The answer is advice I got when we raised for the first time…never stop communicating with investors, even if you are not fundraising. It starts by staying in regular touch with your existing investors, and not just at annual meetings or advisory board calls. See them or call them one-on-one as often as you can. Connect with them when there is good news, and more importantly, connect with them when there is bad news. We are in a long-term, high-risk business, and LPs are investing in us on a blind pool basis. The more they understand your decision-making and team dynamics, the more insight and confidence they have in your partnership. We stress the "partner" in the term "limited partner" and are incredibly grateful to have them, in turn, be so supportive of us.
Take the time to get to know prospective partners early. The best time to start that process is right after you close your last fund, when you clearly are not fundraising. With this new fund, we were able to add a handful of new investors, who had been following us for at least 5 years, and who we met with at least annually. Over that time, they not only got to know our team, they talked to our co-investors and even met some of the CEOs in our portfolio - and on an "off-list" basis, so they knew they were getting the straight scoop. Just like when we invest, they want to know a team over time to see if they do what they say they will do. For our new Fund IV LPs, the last 92 days was the end of a multi-year process, not the beginning.
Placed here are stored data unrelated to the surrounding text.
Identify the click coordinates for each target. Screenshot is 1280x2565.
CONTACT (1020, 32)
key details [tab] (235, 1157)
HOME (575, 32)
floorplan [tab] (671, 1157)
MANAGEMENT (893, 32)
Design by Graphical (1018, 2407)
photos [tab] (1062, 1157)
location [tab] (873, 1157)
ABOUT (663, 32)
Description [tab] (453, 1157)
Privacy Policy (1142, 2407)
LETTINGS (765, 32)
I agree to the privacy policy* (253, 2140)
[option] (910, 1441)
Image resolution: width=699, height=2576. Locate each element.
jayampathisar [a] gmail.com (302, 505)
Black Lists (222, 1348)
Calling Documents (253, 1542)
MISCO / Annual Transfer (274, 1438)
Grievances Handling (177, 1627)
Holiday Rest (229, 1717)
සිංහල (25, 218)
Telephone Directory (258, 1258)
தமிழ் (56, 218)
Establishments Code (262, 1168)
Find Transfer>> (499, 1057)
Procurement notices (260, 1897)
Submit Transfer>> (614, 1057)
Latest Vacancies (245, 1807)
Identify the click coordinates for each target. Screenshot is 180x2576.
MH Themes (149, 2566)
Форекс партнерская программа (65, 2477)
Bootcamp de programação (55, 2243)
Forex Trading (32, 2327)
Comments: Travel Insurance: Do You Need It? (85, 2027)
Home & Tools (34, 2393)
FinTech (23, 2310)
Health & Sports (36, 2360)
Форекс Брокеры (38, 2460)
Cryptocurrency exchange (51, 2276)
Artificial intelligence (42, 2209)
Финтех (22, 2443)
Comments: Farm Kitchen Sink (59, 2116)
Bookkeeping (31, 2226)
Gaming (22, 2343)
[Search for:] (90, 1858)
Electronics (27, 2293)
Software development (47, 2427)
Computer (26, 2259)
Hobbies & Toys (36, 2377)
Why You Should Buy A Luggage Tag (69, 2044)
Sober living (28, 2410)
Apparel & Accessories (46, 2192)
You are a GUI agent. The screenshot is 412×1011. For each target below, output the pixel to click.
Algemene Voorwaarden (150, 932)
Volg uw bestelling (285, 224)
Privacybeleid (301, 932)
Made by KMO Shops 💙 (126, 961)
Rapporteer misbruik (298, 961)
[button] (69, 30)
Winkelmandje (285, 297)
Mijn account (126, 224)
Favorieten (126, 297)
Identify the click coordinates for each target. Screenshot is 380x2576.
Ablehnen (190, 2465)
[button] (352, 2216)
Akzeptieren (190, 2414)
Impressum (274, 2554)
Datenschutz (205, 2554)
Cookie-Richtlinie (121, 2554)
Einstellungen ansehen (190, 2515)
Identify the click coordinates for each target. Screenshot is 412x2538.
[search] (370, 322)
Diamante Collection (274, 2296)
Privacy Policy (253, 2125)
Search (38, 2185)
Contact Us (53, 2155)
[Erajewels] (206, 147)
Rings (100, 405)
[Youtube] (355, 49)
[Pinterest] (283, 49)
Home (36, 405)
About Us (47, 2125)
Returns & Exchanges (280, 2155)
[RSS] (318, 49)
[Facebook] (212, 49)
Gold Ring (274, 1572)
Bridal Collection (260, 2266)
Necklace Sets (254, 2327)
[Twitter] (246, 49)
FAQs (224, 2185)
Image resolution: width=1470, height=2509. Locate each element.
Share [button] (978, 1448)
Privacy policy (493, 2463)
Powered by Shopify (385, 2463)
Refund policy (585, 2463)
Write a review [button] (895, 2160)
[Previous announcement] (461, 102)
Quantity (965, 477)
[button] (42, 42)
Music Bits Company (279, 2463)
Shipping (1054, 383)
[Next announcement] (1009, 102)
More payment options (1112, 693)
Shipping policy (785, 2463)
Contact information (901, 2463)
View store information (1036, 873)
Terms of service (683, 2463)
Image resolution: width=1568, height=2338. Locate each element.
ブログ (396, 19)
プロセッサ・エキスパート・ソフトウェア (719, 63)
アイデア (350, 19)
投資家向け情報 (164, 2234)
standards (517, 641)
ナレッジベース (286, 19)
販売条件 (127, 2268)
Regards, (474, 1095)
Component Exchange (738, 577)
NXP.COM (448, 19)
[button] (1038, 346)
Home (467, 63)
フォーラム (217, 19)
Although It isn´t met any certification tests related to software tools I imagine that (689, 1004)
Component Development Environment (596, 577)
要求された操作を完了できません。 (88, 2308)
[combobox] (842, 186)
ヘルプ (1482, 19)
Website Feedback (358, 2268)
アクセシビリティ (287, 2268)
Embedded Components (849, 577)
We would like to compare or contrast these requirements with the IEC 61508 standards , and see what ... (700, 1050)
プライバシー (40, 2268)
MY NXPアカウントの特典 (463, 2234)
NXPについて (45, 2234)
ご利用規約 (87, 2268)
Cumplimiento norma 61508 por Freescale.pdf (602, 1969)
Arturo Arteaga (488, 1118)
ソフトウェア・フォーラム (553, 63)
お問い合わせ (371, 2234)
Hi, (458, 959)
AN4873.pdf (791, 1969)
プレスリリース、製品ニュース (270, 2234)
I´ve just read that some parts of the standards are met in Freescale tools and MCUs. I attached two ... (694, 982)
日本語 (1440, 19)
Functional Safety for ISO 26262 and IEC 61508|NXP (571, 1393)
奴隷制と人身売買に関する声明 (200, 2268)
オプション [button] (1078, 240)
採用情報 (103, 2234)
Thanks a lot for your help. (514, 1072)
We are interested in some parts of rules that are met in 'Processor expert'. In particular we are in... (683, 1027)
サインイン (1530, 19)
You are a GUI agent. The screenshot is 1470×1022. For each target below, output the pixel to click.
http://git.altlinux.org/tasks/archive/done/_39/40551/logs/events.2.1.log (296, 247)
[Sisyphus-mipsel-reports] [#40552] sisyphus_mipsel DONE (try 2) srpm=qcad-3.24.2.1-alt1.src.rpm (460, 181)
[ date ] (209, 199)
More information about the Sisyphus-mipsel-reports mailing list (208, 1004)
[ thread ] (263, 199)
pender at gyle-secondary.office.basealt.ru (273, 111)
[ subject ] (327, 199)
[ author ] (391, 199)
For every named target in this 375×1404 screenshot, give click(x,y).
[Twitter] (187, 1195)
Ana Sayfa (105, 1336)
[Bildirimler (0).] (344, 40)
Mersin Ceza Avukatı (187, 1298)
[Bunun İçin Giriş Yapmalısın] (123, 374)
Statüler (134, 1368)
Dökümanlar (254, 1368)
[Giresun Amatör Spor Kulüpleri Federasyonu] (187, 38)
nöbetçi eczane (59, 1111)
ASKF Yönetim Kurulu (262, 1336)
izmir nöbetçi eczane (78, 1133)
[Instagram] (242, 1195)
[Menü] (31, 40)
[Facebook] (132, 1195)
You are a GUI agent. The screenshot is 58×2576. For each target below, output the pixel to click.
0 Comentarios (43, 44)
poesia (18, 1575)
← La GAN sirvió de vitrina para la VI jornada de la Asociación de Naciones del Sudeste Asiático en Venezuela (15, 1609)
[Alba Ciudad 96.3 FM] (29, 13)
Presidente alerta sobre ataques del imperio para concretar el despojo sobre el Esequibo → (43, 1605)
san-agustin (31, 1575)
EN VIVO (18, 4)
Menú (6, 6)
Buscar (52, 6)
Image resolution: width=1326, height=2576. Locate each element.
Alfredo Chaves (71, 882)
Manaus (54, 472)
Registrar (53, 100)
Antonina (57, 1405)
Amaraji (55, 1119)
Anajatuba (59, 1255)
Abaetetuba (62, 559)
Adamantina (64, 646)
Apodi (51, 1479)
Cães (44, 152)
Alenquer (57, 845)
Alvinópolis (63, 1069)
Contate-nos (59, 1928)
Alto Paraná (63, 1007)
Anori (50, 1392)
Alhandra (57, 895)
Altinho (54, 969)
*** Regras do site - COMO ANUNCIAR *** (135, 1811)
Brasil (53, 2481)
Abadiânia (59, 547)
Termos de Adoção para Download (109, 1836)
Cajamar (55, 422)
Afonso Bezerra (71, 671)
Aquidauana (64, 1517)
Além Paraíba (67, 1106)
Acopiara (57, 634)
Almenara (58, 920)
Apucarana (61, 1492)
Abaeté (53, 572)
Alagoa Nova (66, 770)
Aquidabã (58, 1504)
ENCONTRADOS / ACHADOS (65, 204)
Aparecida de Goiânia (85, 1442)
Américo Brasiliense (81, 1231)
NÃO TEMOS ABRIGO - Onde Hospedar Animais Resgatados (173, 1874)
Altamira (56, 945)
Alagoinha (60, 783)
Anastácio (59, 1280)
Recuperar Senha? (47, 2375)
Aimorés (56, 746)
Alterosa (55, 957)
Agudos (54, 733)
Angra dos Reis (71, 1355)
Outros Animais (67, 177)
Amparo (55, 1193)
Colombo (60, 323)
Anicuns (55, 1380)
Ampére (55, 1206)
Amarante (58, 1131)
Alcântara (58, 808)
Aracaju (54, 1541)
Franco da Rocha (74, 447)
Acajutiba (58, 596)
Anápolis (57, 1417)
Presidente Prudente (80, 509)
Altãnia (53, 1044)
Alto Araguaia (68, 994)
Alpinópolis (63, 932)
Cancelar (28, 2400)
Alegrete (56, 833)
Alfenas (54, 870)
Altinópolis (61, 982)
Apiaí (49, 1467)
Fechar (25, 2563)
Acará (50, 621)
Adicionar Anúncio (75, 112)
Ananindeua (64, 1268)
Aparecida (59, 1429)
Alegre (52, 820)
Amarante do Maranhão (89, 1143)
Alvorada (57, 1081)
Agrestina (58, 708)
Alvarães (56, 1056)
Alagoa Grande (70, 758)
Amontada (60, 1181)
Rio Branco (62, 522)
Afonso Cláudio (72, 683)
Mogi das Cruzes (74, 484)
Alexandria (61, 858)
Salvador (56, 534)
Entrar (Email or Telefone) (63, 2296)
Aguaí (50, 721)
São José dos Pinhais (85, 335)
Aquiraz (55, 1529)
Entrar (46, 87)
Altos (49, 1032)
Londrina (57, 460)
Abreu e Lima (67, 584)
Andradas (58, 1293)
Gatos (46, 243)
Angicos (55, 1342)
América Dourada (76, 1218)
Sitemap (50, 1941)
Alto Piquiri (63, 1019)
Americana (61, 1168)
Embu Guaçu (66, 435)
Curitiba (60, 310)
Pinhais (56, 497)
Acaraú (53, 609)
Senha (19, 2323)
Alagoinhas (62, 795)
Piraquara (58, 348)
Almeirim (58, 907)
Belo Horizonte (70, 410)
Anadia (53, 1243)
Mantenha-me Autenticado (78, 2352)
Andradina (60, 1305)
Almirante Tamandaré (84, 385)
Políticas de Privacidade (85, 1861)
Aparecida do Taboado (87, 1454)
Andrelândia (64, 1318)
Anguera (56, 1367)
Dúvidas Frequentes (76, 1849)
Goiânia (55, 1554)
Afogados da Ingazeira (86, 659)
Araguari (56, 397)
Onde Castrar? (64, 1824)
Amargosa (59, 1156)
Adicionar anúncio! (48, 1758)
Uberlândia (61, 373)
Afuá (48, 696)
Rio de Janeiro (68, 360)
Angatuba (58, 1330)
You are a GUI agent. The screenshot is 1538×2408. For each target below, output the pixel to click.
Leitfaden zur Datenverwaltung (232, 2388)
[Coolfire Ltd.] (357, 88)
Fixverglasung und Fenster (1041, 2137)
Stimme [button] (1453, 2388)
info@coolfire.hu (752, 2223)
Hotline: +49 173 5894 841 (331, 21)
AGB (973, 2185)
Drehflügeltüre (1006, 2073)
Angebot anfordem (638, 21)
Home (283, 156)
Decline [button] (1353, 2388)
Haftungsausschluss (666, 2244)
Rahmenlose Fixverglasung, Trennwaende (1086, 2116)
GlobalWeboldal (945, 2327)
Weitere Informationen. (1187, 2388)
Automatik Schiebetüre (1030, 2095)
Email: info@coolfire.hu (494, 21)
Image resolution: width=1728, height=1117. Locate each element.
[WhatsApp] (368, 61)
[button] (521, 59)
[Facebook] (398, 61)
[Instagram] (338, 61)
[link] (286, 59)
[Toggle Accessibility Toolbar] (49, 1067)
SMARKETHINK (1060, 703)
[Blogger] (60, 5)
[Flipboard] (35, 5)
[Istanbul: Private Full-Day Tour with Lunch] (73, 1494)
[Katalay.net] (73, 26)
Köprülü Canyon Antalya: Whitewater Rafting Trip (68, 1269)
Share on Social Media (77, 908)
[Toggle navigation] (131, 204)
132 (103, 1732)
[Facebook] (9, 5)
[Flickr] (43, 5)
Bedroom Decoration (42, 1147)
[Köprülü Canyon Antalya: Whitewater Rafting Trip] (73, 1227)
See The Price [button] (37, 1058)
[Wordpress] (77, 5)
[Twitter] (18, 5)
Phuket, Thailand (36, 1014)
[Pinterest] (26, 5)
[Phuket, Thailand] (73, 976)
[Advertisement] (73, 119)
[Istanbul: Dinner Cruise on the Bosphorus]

The Scale Venture Partners team is fully aware that the most important focus for us is not to raise the capital for our next fund, but to deploy it profitably on behalf of the pension funds, foundations, family offices and other institutions who have entrusted us with their confidence and their capital. We will be working hard over the next 3-4 years to make sure that our LPs' decision to invest in ScaleVP was a good one. It is the heart of what we do, and our efforts are fully focused on finding the best management teams in the highest growth markets to meet that goal.